• _TASK REQUIREMENTS_
Where a line contains "Given: Open location of the 蜗牛云盘 zip file", start there and write out that line and each one after it, word for word, through the final line of the entries; add nothing else.

== == ==

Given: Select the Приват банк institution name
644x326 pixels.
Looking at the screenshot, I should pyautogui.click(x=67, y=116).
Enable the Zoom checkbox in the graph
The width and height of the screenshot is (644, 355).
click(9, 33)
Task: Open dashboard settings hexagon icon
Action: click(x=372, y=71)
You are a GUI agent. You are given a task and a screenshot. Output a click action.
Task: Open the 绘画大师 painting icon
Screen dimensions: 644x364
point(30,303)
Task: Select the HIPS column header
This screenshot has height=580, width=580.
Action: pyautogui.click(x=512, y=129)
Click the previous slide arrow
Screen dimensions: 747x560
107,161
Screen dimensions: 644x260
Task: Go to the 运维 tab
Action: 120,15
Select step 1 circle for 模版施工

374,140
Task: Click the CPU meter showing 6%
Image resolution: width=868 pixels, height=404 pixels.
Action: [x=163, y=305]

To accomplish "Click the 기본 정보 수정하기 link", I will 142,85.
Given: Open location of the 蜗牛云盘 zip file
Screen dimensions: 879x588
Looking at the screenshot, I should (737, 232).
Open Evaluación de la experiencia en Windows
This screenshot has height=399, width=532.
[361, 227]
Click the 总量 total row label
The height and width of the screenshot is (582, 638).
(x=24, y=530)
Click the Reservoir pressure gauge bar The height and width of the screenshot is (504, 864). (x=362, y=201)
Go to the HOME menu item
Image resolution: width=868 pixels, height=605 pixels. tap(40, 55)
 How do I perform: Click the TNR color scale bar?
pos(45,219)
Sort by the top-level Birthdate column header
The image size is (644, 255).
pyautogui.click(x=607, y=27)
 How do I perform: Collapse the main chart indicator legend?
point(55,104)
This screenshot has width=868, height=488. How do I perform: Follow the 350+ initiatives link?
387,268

== == ==

• _YOUR SOLUTION_
Given: Open location of the 蜗牛云盘 zip file
Screen dimensions: 879x588
Looking at the screenshot, I should (737, 232).
Open Evaluación de la experiencia en Windows
This screenshot has height=399, width=532.
[361, 227]
Click the 总量 total row label
The height and width of the screenshot is (582, 638).
(x=24, y=530)
Click the Reservoir pressure gauge bar The height and width of the screenshot is (504, 864). (x=362, y=201)
Go to the HOME menu item
Image resolution: width=868 pixels, height=605 pixels. tap(40, 55)
 How do I perform: Click the TNR color scale bar?
pos(45,219)
Sort by the top-level Birthdate column header
The image size is (644, 255).
pyautogui.click(x=607, y=27)
 How do I perform: Collapse the main chart indicator legend?
point(55,104)
This screenshot has width=868, height=488. How do I perform: Follow the 350+ initiatives link?
387,268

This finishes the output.